Passage
The province of Savona (; Ligurian: provinsa de Sann-a) is a province in the Liguria region of Italy. Its capital is the city of Savona, which has a population of 61,219 inhabitants. The province has a total population of 279,754.

History
Savona was first settled by the Ligurian tribe of the Sabazi, who supported the Carthaginians in the Punic Wars. This support of the Carthaginian Empire led to Savona being conquered by the Roman Empire. During the Middle Ages, Savona allied with Frederick II, Holy Roman Emperor and fought against Genoa. In 1440 it also fought against Genoa during its war against the Visconti of Milan; in response, Genoa sacked the city and destroyed the port and shipping. It allied itself with the French in the 16th century, but this campaign also failed and resulted in Genoa invading the area again, this time destroying three loaded ships and the port.

It was occupied by Napoleon's French forces at the start of the 19th century, but the area was later conquered from Napoleon by the Kingdom of Sardinia. Following this, ironworks were founded in Savona and the port revived.

Information shown
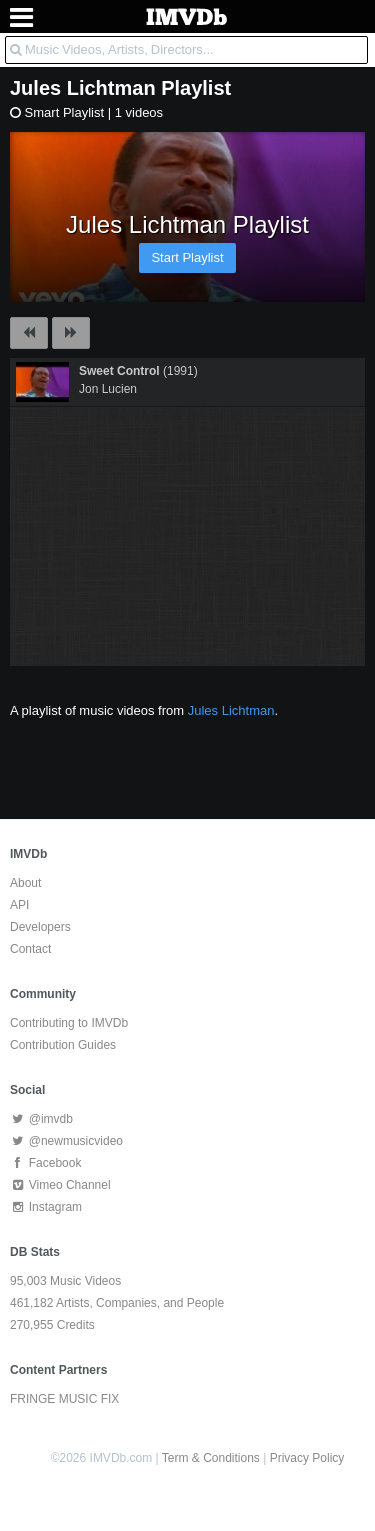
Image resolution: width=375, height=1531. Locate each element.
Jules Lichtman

Work instructions
a: Transcribe the passage on the province of Savona between "It was occupied" and "the port revived.", inclusive.
b: Pick up the passage on the province of Savona after its last sentence and keep writing it.
The listing has no connection to the passage on the province of Savona.

Answers to the exercise
a:
It was occupied by Napoleon's French forces at the start of the 19th century, but the area was later conquered from Napoleon by the Kingdom of Sardinia. Following this, ironworks were founded in Savona and the port revived.

b:
Geography
The province of Savona is one of four provinces in the region of Liguria which forms a coastal strip in the northwest of Italy. Savona has a long coastline on the Gulf of Genoa; the Province of Imperia lies to the west and the Metropolitan City of Genoa lies to the east. The region of Piedmont lies inland, with the Province of Cuneo to the northwest and the provinces of Asti and Alessandria to the north. The provincial capital is the city of Savona. Inland is the mountain chain formed by the Ligurian Alps and the Apennines.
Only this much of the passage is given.